By Naomi Hannah
"How is it possible that mathematics, a product of human thought that is independent of experience, fits so excellently the objects of physical reality?" ~Albert Einstein
According to Wikipedia, most mathematical activity consists of discovering and proving (by pure reasoning) properties of abstract objects. Sometimes scientists create methods specifically for quantifying real-world phenomena. These equations could be the explanation to everything, even to the most natural phenomena on this earth. So, is math just merely discovered?
Here is the story that led to the creation of calculus: Newton started by trying to describe the speed of a falling object. When he did this, he found that the speed of a falling object increases every second, but that there was no existing mathematical explanation for this. The issue of movement and the rate of change had not yet been explored to any significant degree in the field of mathematics, so Newton saw a void that needed to be filled. Today, calculus is the language of engineers, scientists, and economists. The work of these professionals has a huge impact on our daily life – from microwaves, cell phones, TV, and cars to medicine, economy, and national defense.

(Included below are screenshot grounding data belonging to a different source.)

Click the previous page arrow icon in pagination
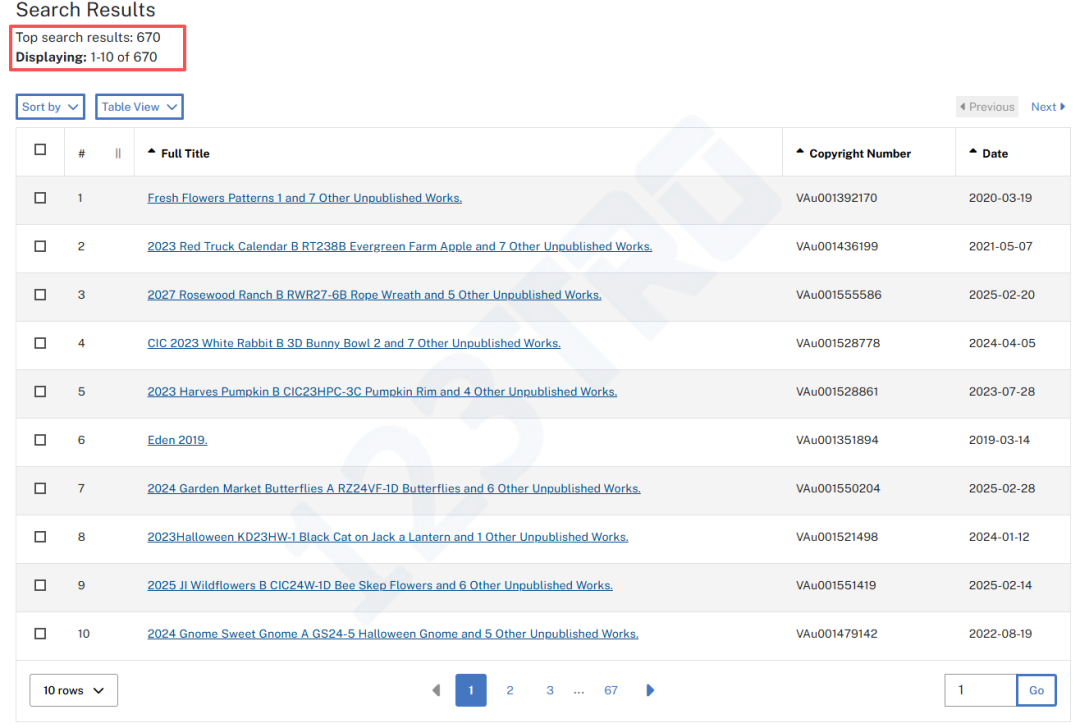This screenshot has height=728, width=1080. pos(436,690)
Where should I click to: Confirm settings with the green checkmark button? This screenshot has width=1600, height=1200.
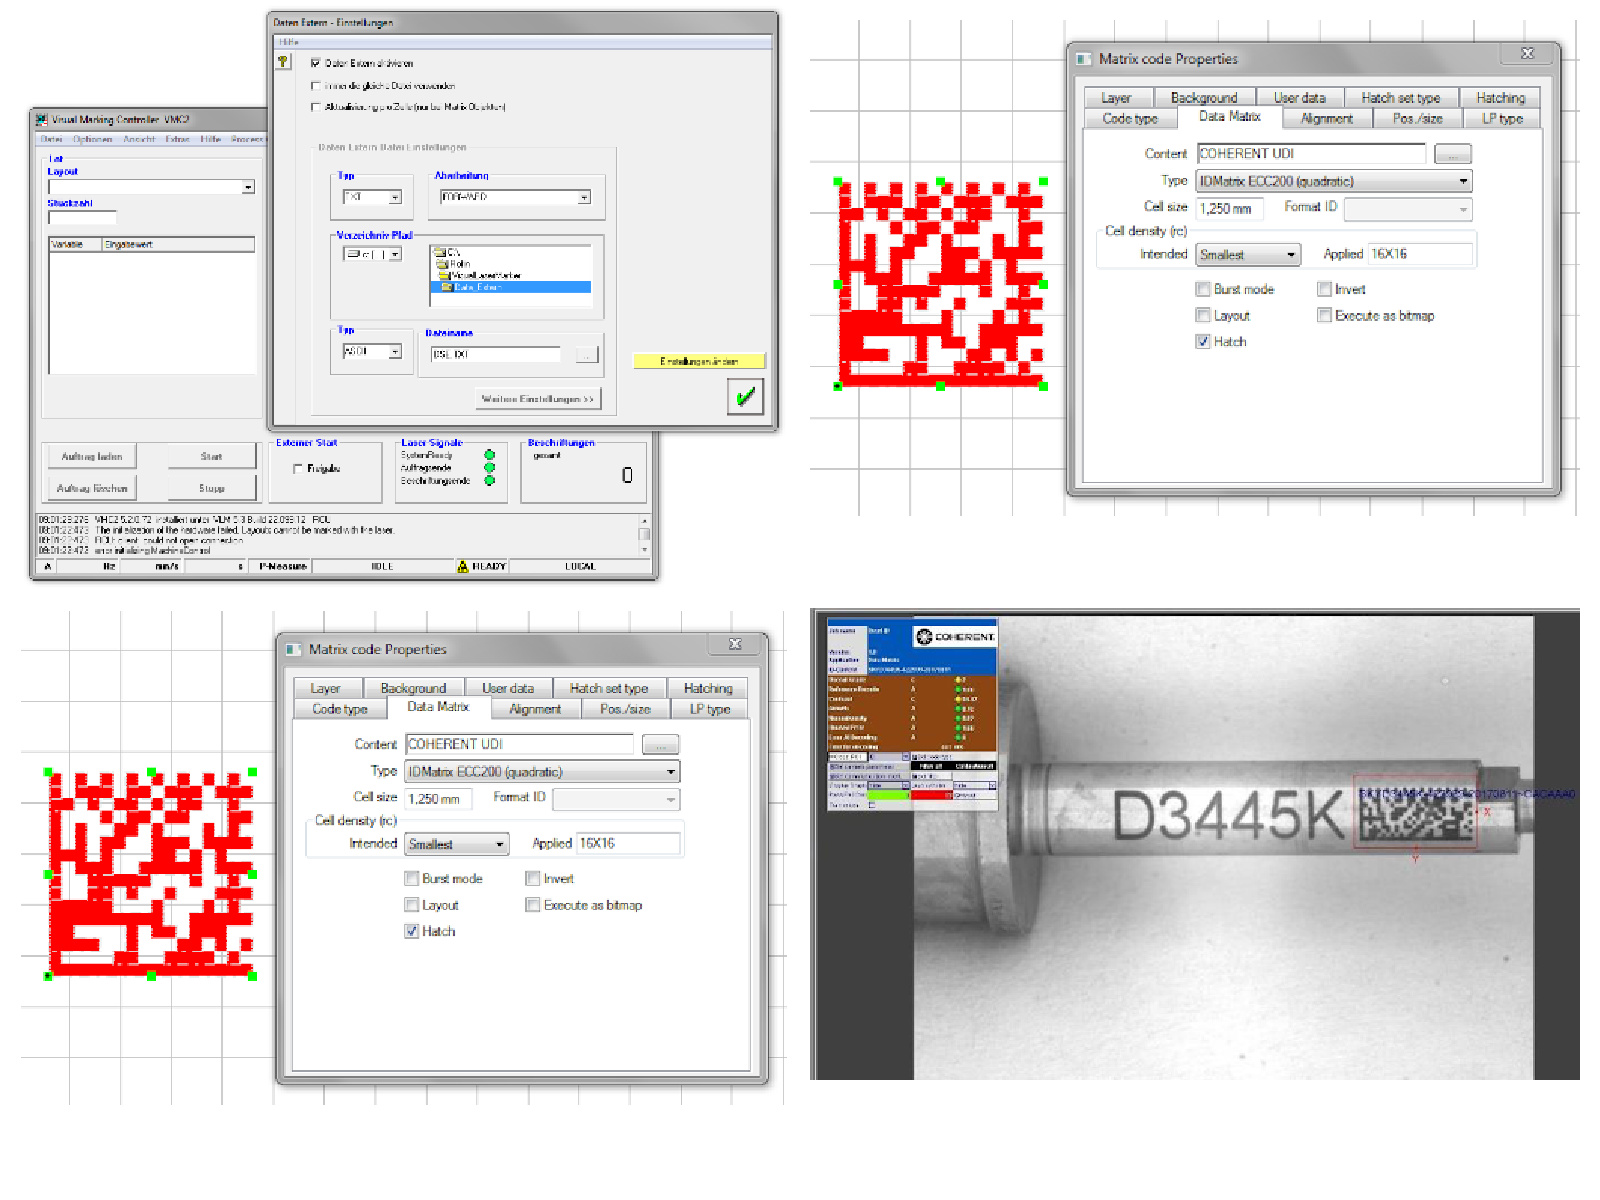tap(745, 397)

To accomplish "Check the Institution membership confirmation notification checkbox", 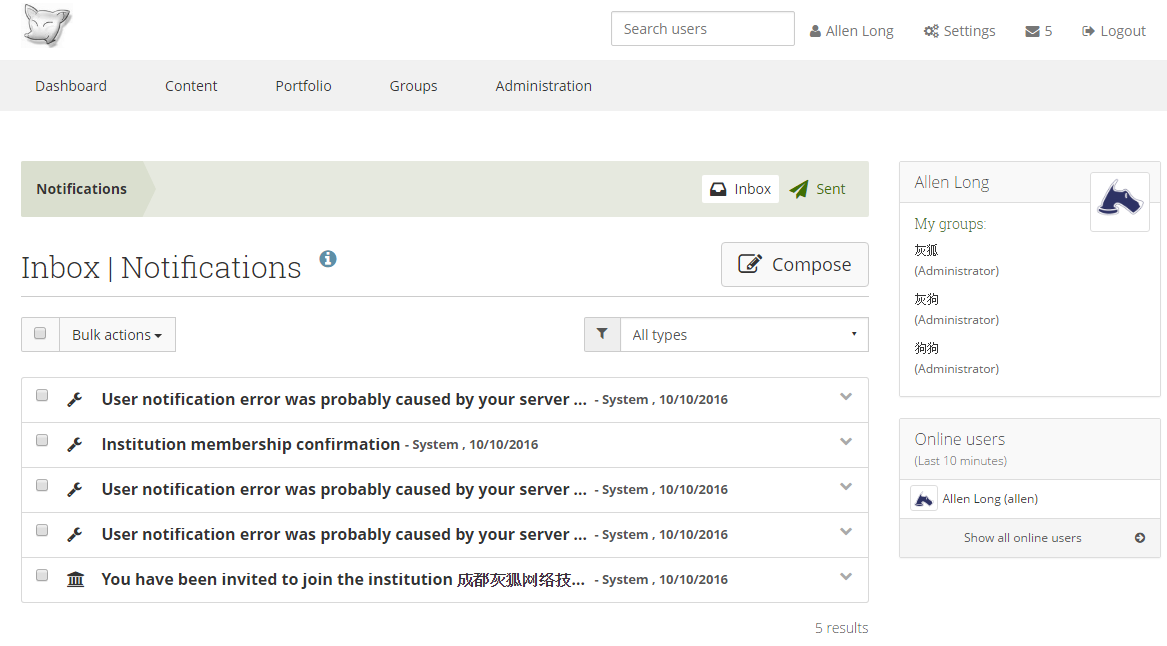I will [42, 440].
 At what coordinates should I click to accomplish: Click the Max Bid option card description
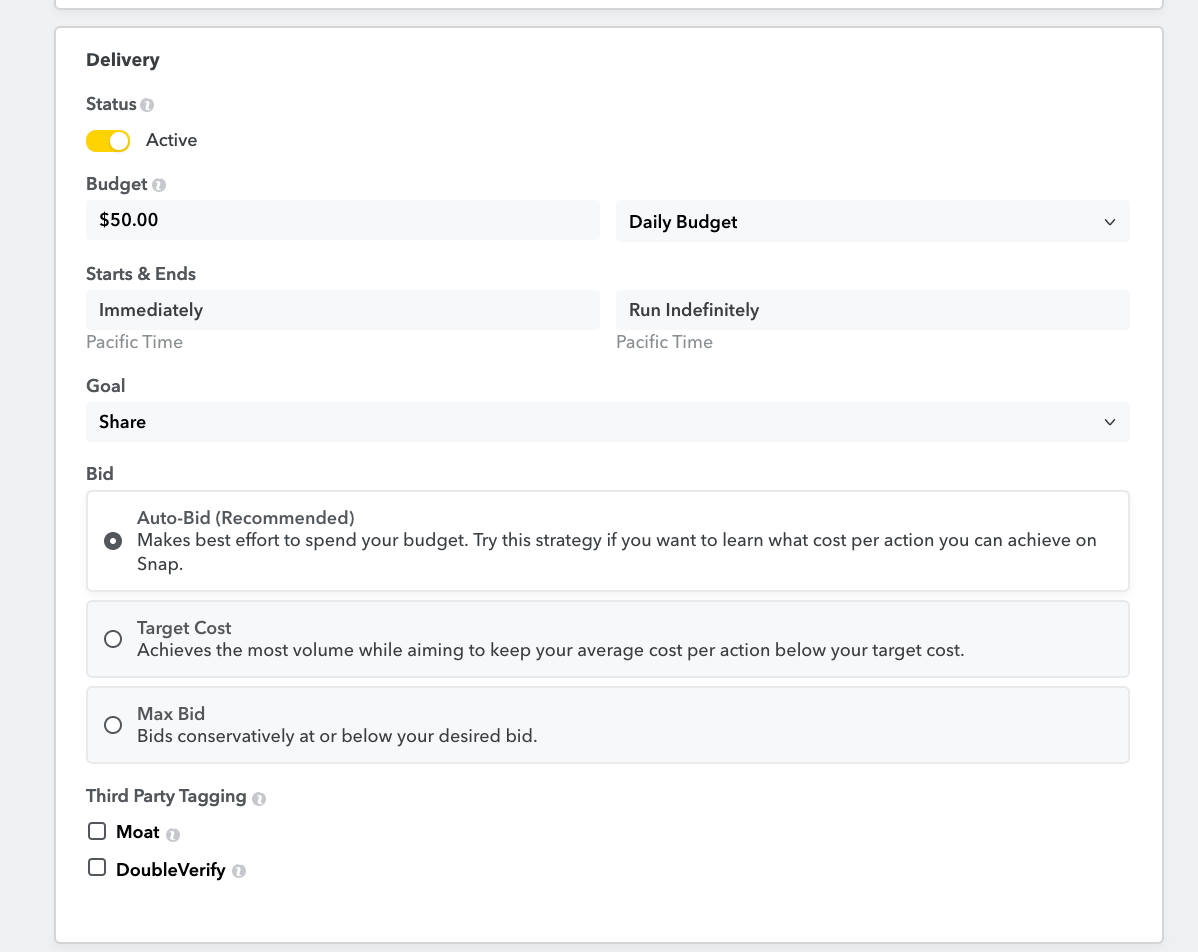point(337,736)
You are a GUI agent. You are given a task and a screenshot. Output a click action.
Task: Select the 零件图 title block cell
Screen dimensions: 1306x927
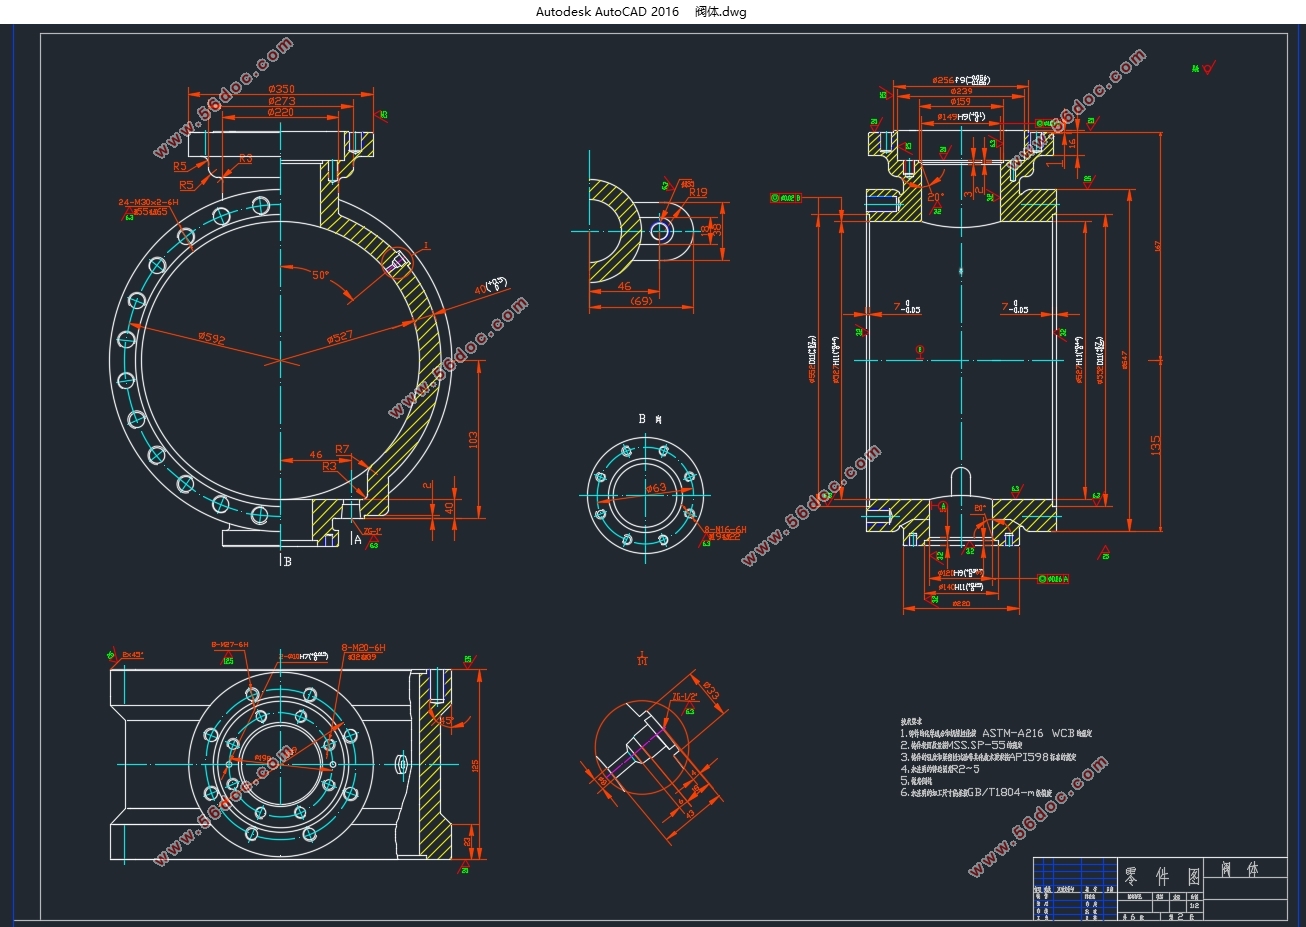click(1162, 876)
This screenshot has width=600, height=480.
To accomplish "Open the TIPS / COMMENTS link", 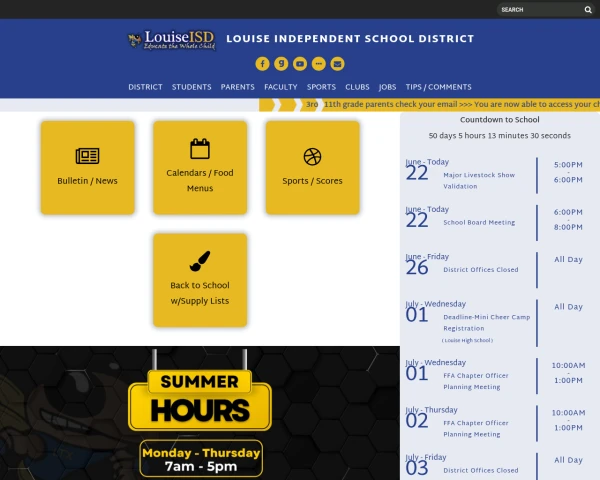I will [x=439, y=87].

The Fibonacci numbers seem to come up often in nature such as in pineapple scales, sunflowers, shells, the list goes on. There are also animals who can identify mathematical concepts. A university studied lemurs, which they believe are similar to humans. Through experimentation, they observed that these animals can easily recognize numbers, specifically quantity. The university concluded from this trial that even without mathematical education we still have the primitive number sense.
Anthropologist Caleb Everett writes in his book, Numbers and the Making of Us, “Mathematical concepts are not wired into the human condition. They are learned, acquired through cultural and linguistic transmission. And if they are learned rather than inherited genetically, then it follows that they are not a component of the human mental hardware but are very much a part of our mental software- the feature of an app we ourselves have developed.”
Various cultures in history came up with their own number systems, some of which we follow even now. There are still more being developed. Numbers have always been there, waiting to be discovered and so were different ways of organizing them. And over time humans developed mathematical systems around number patterns.
So is Mathematics a discovery or an invention? Popular scientists and personalities in the field of physics and arithmetic have a variety of dogmas on this question. Many great mathematicians including David Hilbert, Georg Cantor and the group known as Nicolas Bourbaki have shared Einstein's view- i.e. Mathematics is a discovery. Illustrious thinkers, among them Godfrey Harold Hardy, Roger Penrose and Kurt Göde think otherwise. Issac Newton seems to stand on the neutral side of this argument.
Mathematics could stand as humanity's greatest invention. It composes a vital part of our neural architecture and continues to empower us beyond the mental limits we were born with, even as we struggle to fathom its limits.
By asking simply whether mathematics is invented or discovered, the possibility of a more convoluted answer is overlooked: mathematics is both an invention and a discovery. I hypothesize that together they account for why math works so well.